Pointing data for screenshots:
━━━━━━

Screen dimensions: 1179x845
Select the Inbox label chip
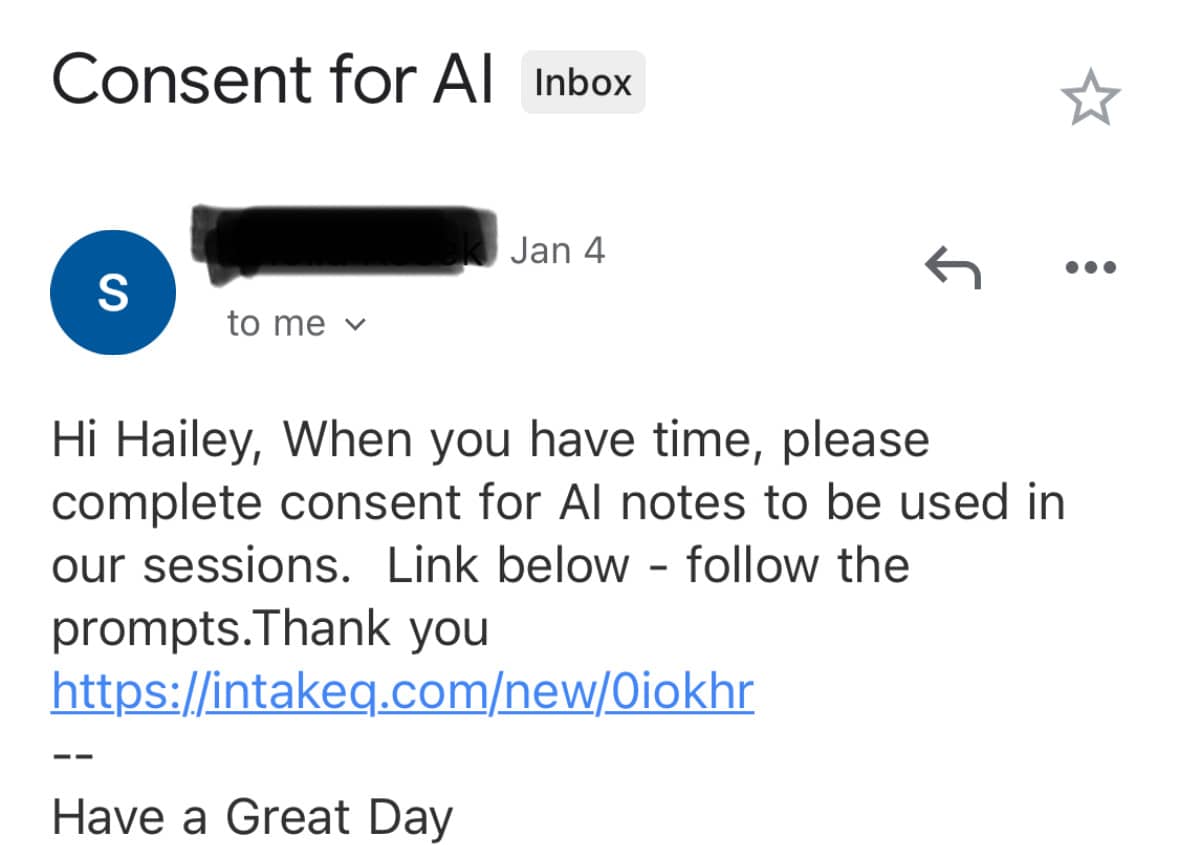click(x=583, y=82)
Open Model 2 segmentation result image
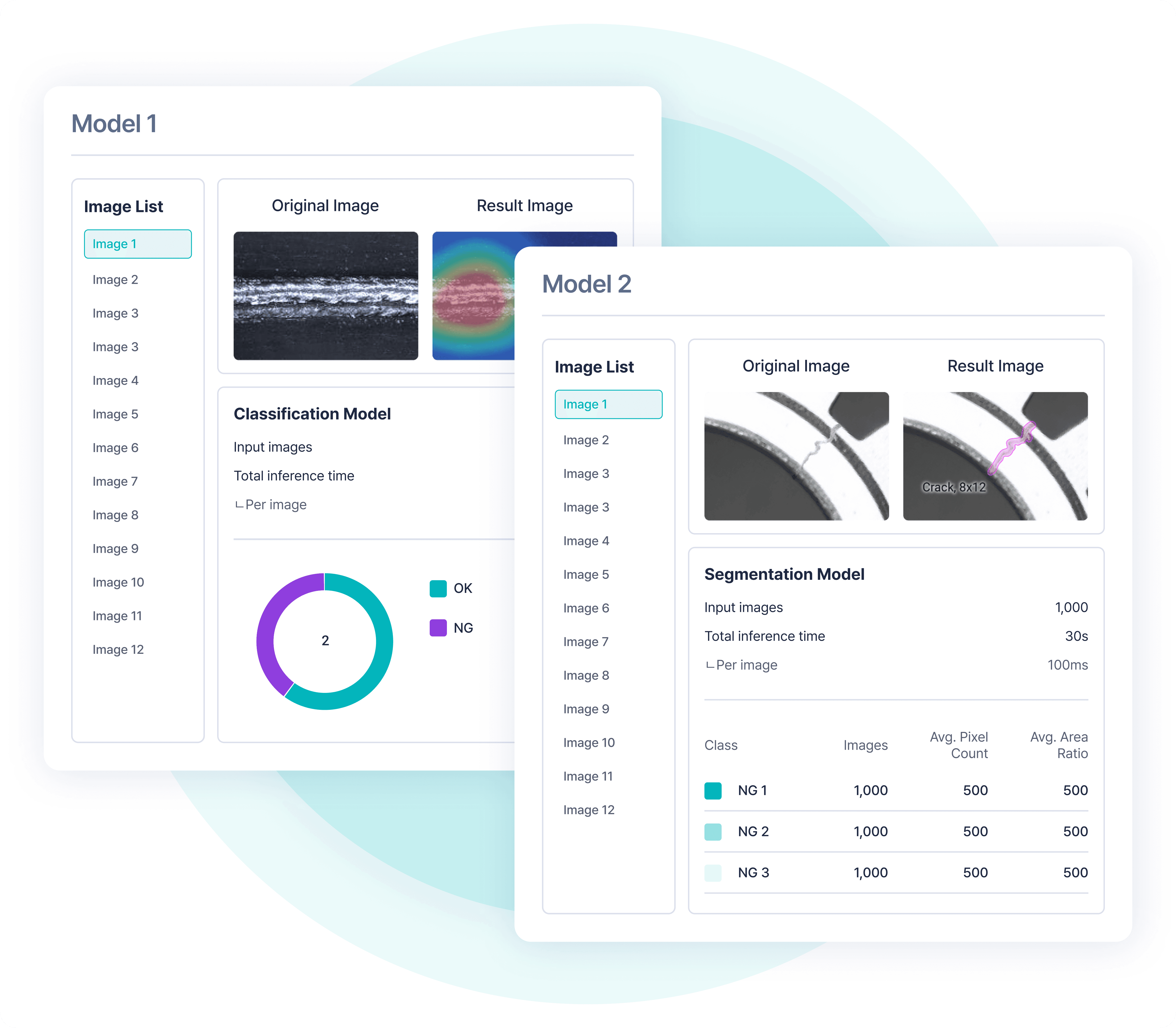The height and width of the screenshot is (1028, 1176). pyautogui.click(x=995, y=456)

━━━━━━

- TASK INSTRUCTIONS -
Revise the records by replacing "Screen dimensions" with "Display size" and keeping everything else unchanged. Omit the pictures from your answer.

- CORRECT OUTPUT -
Display size: 1179x845
Select the Inbox label chip
click(x=583, y=82)
Open Model 2 segmentation result image
The height and width of the screenshot is (1028, 1176). pyautogui.click(x=995, y=456)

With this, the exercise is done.